Dans un magazine pour indépendants, une publicité a attiré ma curiosité. Un bébé joufflu à l’air décidé et au regard dominateur lève les bras en signe d’attente affective et de victoire déjà acquise; la victoire consistant à mobiliser au maximum votre attention et à devenir ainsi le centre du monde ou du moins du foyer. Et, en dessous de cette photo, on peut lire cette petite phrase : » Qui est le roi ? » Cette annonce propose une aide aux parents travaillant en horaire décalé en vue de faire garder leur enfant. Et l’annonce continue en disant :
» Parfois le choix n’est pas simple parce qu’il faut choisir entre un client satisfait et un enfant heureux « .
Cette publicité joue donc sur deux expressions bien connues : » Le client est roi » et l’idée d’enfant roi. Pour obtenir un marché, on est prêt à se plier à bien des exigences du partenaire commercial et dans la vie de famille, l’incapacité de poser des limites peut transformer votre enfant en tyran domestique.
Ainsi, dans la notion même de roi plane inévitablement la possibilité de domination, d’abus de pouvoir, de jeu d’intérêts, … Par exemple, dans notre pays, nous trouvons le modèle d’un roi à la fois discret et présent au service de l’unité de la nation, soucieux des minorités et des pauvres, … malgré cela, apparaissent régulièrement dans la presse des critiques soulignant le coût de la famille royale pour la collectivité, avec le sous-entendu qu’on se passerait bien de cette fonction parasite aux yeux de certains. Les abus de quelques souverains du passé maintiennent la conscience en éveil, et déjà dans la Bible un courant de pensée était peu favorable à la royauté, du moins telle qu’elle était vécue dans les nations voisines d’Israël.
Pourtant ce dimanche, nous fêtons le Christ Roi de l’Univers. Quelle pourrait alors être la notion de royauté selon les vues de Dieu ? Nous trouvons un début de réponse dans les textes entendus ce matin. Relevons d’abord un détail de la première lecture : les tribus d’Israël disent à David : » Nous voici, ton os et ta chair … » Autrement dit, nous sommes du même corps, nous sommes solidaires parce que nous partageons la même chair. Cette expression nous ramène à la création de la femme à partir d’un côté d’Adam, plongé dans une torpeur et découvrant ensuite Ève comme son vis-à-vis, son aide appropriée, son avenir.

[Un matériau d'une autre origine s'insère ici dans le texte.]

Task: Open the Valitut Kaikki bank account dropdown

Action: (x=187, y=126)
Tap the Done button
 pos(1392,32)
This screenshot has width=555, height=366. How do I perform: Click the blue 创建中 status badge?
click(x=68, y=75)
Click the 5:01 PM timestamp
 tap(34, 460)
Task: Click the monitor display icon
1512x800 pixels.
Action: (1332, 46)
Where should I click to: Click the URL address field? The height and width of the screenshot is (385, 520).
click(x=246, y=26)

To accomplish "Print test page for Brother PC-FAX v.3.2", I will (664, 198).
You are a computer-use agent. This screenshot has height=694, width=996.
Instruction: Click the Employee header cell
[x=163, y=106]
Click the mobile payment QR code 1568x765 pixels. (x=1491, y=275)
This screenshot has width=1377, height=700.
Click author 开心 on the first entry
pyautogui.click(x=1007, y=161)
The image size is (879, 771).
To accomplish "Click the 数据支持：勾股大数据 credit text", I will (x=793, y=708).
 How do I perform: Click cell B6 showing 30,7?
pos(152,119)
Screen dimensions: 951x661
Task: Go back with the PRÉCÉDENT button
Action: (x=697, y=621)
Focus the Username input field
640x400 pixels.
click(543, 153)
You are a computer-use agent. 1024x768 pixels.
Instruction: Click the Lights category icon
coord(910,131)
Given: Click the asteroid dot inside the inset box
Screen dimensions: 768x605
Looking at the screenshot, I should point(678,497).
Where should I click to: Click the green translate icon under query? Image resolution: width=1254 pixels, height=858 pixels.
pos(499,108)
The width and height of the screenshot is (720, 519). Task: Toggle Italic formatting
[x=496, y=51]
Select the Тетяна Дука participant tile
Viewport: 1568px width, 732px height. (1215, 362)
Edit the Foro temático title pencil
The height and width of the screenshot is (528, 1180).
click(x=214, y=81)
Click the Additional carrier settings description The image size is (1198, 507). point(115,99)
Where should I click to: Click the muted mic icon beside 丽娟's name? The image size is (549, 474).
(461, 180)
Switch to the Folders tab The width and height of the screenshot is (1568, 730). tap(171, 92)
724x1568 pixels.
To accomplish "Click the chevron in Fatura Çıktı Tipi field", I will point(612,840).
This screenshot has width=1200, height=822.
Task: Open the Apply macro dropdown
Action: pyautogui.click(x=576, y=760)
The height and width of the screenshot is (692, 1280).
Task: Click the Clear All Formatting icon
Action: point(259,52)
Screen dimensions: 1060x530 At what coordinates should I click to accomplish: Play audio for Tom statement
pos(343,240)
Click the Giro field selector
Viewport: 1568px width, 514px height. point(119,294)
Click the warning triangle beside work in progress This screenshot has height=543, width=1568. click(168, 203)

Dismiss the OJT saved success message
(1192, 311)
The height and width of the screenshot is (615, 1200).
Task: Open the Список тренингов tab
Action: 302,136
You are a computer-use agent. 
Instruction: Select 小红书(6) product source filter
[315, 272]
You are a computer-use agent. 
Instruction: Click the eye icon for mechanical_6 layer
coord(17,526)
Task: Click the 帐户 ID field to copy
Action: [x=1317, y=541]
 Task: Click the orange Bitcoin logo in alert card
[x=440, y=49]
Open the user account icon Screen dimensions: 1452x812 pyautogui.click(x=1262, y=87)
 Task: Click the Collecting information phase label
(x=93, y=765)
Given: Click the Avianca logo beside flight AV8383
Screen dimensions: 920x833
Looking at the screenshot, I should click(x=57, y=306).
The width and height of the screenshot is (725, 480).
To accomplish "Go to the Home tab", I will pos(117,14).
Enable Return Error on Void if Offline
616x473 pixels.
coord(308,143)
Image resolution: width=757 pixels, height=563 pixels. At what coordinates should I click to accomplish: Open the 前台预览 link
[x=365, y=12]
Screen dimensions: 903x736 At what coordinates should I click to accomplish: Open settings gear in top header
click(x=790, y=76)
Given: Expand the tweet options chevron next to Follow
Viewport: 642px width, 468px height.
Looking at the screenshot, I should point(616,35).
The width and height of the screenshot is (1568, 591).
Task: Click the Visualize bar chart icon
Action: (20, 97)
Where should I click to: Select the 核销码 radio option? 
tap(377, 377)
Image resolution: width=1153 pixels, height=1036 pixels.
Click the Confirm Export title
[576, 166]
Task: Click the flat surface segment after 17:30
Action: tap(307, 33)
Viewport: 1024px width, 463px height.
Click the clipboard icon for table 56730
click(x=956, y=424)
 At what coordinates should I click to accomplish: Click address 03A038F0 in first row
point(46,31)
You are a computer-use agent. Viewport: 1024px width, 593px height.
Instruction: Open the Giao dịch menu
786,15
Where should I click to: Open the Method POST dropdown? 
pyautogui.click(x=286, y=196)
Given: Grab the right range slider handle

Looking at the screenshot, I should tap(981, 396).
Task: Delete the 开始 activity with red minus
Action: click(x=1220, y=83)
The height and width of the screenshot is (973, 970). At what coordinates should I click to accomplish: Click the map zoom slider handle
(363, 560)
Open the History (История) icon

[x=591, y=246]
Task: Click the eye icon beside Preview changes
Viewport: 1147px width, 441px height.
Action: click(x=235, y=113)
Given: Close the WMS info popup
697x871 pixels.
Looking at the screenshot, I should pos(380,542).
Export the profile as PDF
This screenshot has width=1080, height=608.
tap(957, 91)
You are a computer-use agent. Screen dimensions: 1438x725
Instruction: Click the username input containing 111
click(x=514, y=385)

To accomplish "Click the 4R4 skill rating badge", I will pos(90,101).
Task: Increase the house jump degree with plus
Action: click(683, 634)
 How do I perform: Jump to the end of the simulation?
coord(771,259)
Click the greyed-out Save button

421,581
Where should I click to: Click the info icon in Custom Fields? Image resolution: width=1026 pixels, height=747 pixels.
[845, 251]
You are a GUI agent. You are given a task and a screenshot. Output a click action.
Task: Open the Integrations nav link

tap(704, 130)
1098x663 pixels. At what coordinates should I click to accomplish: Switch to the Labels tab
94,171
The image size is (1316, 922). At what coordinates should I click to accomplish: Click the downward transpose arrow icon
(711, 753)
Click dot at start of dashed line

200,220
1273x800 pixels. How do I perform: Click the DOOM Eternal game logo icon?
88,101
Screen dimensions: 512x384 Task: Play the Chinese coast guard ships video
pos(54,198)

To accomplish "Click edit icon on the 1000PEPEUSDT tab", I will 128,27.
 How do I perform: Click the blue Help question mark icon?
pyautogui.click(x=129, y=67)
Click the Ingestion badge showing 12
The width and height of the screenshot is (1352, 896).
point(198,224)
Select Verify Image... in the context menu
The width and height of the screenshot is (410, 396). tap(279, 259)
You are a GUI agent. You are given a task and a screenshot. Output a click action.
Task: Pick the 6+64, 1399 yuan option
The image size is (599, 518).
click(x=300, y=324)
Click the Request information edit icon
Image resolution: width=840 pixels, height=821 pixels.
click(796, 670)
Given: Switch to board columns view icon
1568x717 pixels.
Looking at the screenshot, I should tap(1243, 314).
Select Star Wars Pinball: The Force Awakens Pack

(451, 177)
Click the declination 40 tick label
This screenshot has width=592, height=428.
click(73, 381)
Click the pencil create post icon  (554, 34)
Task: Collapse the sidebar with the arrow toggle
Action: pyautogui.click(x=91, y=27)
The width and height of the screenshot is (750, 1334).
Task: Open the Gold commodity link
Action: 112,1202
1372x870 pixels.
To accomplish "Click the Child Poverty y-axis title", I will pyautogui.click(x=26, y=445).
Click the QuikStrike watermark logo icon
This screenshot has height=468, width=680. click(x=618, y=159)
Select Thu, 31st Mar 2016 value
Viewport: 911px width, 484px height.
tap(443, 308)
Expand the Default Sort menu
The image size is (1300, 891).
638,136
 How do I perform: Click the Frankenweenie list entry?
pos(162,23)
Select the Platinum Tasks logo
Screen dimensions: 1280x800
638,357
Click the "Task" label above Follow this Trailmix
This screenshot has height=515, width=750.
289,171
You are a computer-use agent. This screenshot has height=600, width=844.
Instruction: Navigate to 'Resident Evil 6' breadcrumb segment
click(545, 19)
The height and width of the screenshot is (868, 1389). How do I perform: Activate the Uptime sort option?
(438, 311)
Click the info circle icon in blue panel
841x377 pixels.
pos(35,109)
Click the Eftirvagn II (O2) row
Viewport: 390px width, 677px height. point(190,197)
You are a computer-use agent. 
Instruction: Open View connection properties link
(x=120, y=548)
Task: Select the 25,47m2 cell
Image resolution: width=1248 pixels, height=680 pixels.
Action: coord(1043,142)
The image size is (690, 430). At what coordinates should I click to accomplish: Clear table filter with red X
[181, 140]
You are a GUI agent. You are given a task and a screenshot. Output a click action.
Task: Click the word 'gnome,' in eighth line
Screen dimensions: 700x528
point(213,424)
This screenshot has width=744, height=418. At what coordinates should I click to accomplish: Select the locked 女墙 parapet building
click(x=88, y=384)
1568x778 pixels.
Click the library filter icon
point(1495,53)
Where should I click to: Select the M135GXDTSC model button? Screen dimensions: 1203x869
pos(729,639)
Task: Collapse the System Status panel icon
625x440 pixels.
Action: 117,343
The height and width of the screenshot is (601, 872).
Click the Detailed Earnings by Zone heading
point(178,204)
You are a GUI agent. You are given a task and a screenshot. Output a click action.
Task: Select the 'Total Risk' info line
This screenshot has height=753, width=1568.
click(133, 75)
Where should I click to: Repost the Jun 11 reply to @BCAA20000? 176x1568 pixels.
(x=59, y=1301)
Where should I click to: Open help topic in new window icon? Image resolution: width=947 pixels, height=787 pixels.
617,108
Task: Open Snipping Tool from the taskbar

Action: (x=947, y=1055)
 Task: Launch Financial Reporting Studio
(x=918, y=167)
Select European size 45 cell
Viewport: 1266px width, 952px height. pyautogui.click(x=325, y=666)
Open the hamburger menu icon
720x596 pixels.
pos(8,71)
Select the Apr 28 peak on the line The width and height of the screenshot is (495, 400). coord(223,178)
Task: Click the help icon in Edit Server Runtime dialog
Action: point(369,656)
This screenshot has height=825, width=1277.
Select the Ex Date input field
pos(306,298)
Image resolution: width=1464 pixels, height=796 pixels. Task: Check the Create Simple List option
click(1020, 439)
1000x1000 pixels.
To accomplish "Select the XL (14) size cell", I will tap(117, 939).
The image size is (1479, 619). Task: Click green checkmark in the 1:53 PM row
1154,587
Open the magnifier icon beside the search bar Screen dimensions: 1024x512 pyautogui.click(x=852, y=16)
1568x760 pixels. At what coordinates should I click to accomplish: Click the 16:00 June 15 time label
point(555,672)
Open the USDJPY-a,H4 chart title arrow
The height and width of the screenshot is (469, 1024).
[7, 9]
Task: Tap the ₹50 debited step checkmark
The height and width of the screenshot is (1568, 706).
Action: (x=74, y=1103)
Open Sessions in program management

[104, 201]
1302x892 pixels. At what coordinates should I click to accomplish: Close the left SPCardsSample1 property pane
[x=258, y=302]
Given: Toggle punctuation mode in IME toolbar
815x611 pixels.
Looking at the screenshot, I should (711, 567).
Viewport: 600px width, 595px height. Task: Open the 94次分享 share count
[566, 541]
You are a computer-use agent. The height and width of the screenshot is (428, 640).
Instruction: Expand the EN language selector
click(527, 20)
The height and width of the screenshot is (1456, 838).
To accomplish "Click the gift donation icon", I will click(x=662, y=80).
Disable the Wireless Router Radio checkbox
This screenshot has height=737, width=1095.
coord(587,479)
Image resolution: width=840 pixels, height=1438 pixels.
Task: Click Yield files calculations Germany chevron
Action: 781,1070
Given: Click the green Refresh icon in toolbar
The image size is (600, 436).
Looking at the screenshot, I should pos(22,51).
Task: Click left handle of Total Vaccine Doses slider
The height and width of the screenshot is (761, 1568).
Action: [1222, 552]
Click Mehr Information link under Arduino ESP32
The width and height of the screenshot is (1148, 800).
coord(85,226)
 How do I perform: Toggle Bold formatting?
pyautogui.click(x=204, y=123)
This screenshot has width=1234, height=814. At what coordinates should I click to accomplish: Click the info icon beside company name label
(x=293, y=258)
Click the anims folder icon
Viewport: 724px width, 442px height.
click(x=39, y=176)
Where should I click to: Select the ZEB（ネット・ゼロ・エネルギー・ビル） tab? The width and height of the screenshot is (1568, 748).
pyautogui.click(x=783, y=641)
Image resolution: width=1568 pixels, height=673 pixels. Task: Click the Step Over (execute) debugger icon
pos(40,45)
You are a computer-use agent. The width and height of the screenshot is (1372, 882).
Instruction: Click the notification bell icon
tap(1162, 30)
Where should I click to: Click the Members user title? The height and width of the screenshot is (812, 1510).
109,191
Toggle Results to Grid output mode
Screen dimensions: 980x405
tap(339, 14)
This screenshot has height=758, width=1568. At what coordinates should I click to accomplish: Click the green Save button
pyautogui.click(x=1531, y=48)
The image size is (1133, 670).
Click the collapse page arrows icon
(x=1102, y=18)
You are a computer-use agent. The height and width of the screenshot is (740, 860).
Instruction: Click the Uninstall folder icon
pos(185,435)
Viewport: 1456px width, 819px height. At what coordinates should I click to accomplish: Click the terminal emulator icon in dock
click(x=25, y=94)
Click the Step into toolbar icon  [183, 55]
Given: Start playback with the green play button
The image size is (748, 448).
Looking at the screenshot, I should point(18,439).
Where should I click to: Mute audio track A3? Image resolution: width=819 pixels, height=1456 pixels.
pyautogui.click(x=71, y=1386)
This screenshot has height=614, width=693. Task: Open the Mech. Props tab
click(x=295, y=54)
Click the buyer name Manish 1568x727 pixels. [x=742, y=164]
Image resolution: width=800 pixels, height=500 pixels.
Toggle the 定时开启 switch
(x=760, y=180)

Cette étrange et profonde torpeur qui permet à Adam de découvrir en lui son côté féminin, on la retrouve en deux autres endroits de l’Ancien Testament. Lors de l’Alliance de Dieu avec Abraham, venant de redécouvrir sa femme, non comme sa princesse, mais comme princesse, c’est-à-dire comme sujet ; et lorsque Saül endormi est épargné par David, ce dernier préférant laisser la vie à son persécuteur dément parce qu’il porte la trace de l’onction du Seigneur.
Tous ces passages nous suggèrent que chacun d’entre nous est appelé à devenir roi ou reine et à bien choisir sa façon de l’être pour notre partenaire humain. À savoir : dans mon couple ou ma communauté, vais-je choisir d’être un roi dominateur, tyrannique et pervers ou une aide, un appui, un noble serviteur ? Dans la vie politique, vais-je cibler mes intérêts personnels au détriment de l’honnêteté et du droit ou découvrir le plaisir de se donner pour le bien commun. Et dans le domaine religieux, vais-je apprendre à mon prochain la liberté des enfants de Seigneur ou, au contraire, le dominer en déformant la Parole de Dieu et en l’utilisant à mes propres fins, ce qui est un vrai blasphème.
Jésus en croix, dans l’évangile, nous donne sa réponse ultime et définitive : le roi véridique est le berger qui perd sa vie pour rejoindre sa brebis la plus égarée afin de la faire entrer dans son Royaume, pour réconcilier en lui toute créature. Notre Roi est celui qui peut faire d’un bandit pendu au gibet le premier saint du paradis. C’est lui que nous servons …
Fr. Renaud Thon
Lectures de la messe :
2 S 5, 1-3
Ps 121 (122), 1-2, 3-4, 5-6
Col 1, 12-20
Lc 23, 35-43)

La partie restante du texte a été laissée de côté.